The past decade has been a tough one for Scotland’s offshore wind sector.
Beset by delays – first in granting planning consents, then by a lengthy judicial review, then by a new process which identified new areas for development – it has struggled to get off the ground.
Scotland is Europe’s windiest country. We have fully a quarter of the continent’s offshore wind resource on our doorstep. Despite this, Scotland currently has less than 1GW of generating capacity installed. South of the Border, that figure is more than 10GW – and rising fast.
While Scotland is windy, not everything blows our way. Our waters are deeper, making development more expensive, and the weather which means our seas are ideal for wind power development also make building and maintaining turbines more challenging. On top of that, the way the electricity network is paid for currently penalises Scottish offshore wind projects while rewarding those built further south.
The ScotWind Leasing process was designed in part to rebalance those inequalities and make Scotland an attractive place to build the offshore wind farms which can deliver the economic and environmental benefits now being seen in the east of England.
There, a predictable pipeline of projects have provided the international investors and developers who make up the truly global offshore wind sector with the opportunity to do something amazing.
On the Humber, a vibrant and active collaboration between government, industry and development agencies has already delivered a £310 million Siemens Gamesa blade factory in Hull which created 1,100 new, direct jobs, and a £35 million Operations & Maintenance Centre of Excellence in Grimsby. Just last week (March 10) we learned that two new ports were to be constructed in northern England, delivering 6,000 jobs.
Let me be clear: with the right market conditions, the industry I represent can deliver these benefits for Scotland. If we want jobs and investment, we must enable the offshore wind farms which support them. That linkage between project pipeline and jobs is fixed – you can’t have one without the other.
Already, Global Energy Group has made public its plans for a £100 million fabrication factory at the Port of Nigg, while almost £90 million is slated for ports in Dundee and Stornoway so they are capable of handling the offshore wind farms which developers want to build.
ScotWind Leasing can provide projects like these with the certainty they need to invest and recruit staff – key to supporting The Scottish Government’s green jobs agenda.
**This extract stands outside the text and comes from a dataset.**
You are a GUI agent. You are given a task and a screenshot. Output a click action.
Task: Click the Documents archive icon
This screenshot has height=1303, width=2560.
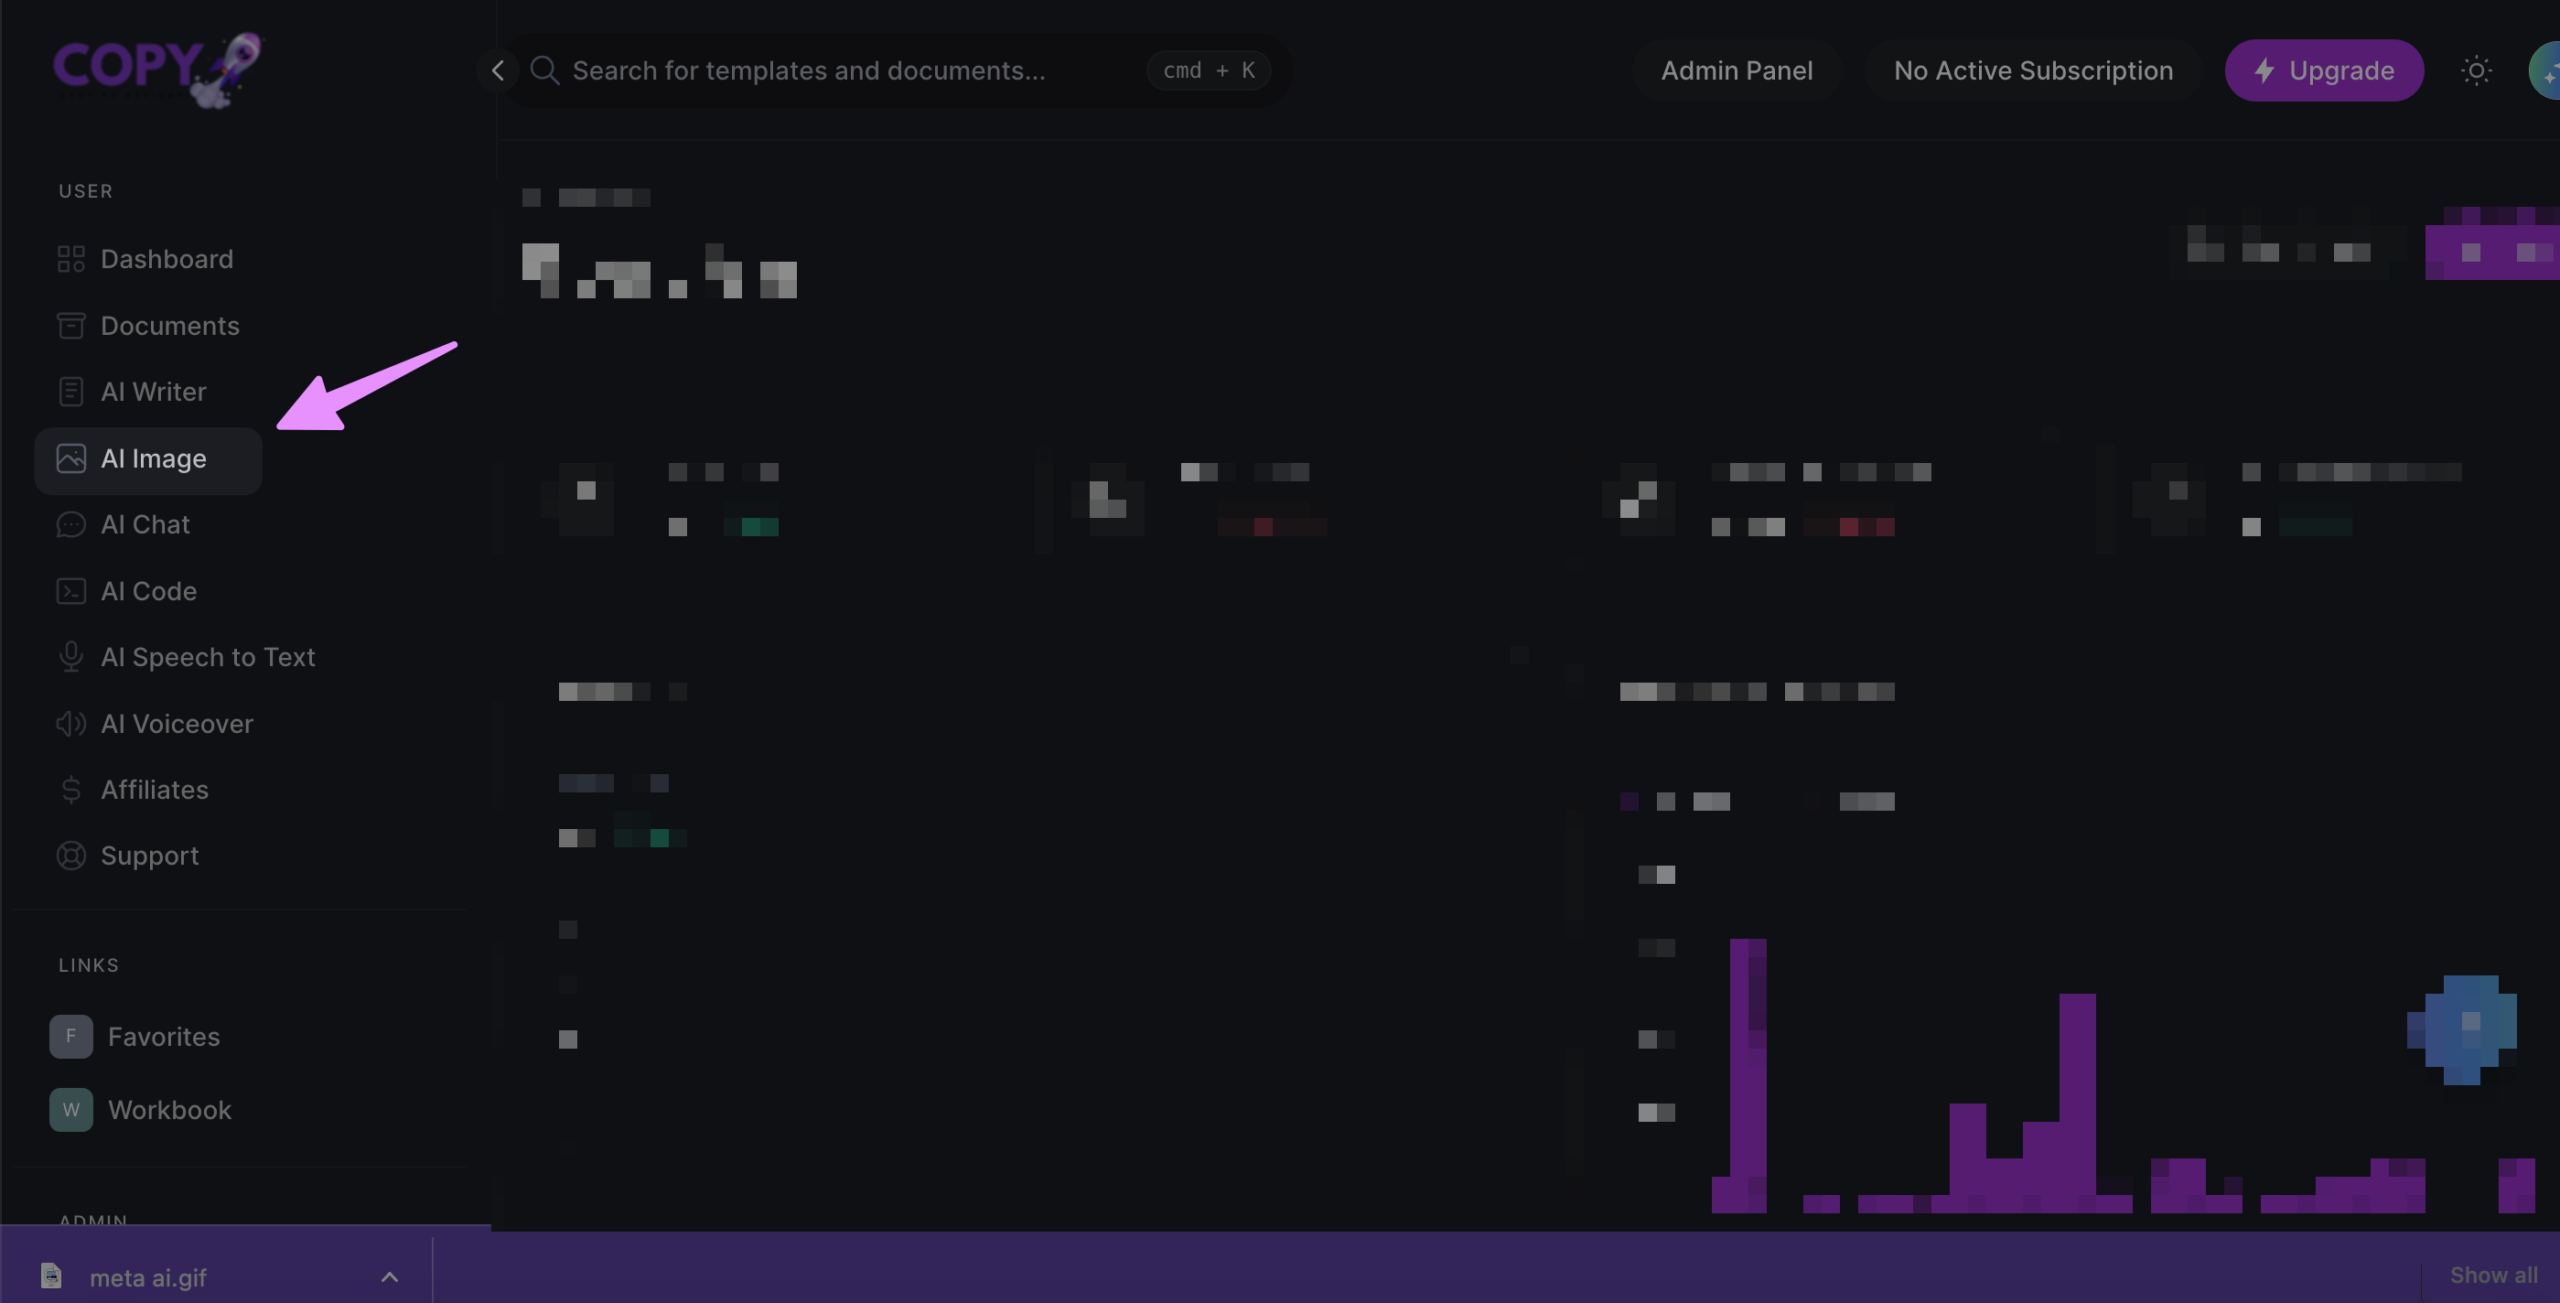pyautogui.click(x=70, y=326)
Scottish Renewables and its members are recommending that The Scottish Government ensure this review concludes ahead of the pre-election purdah period – and that it does not introduce significant changes to the process which would require the multinational businesses which develop these projects to restart the work they have been doing on ScotWind for many months.
Working together to keep ScotWind on track means delivering sustainable, long-term economic benefits to Scotland, as well as the carbon reductions which we so urgently need if we are to meet one of the world’s most ambitious net-zero targets.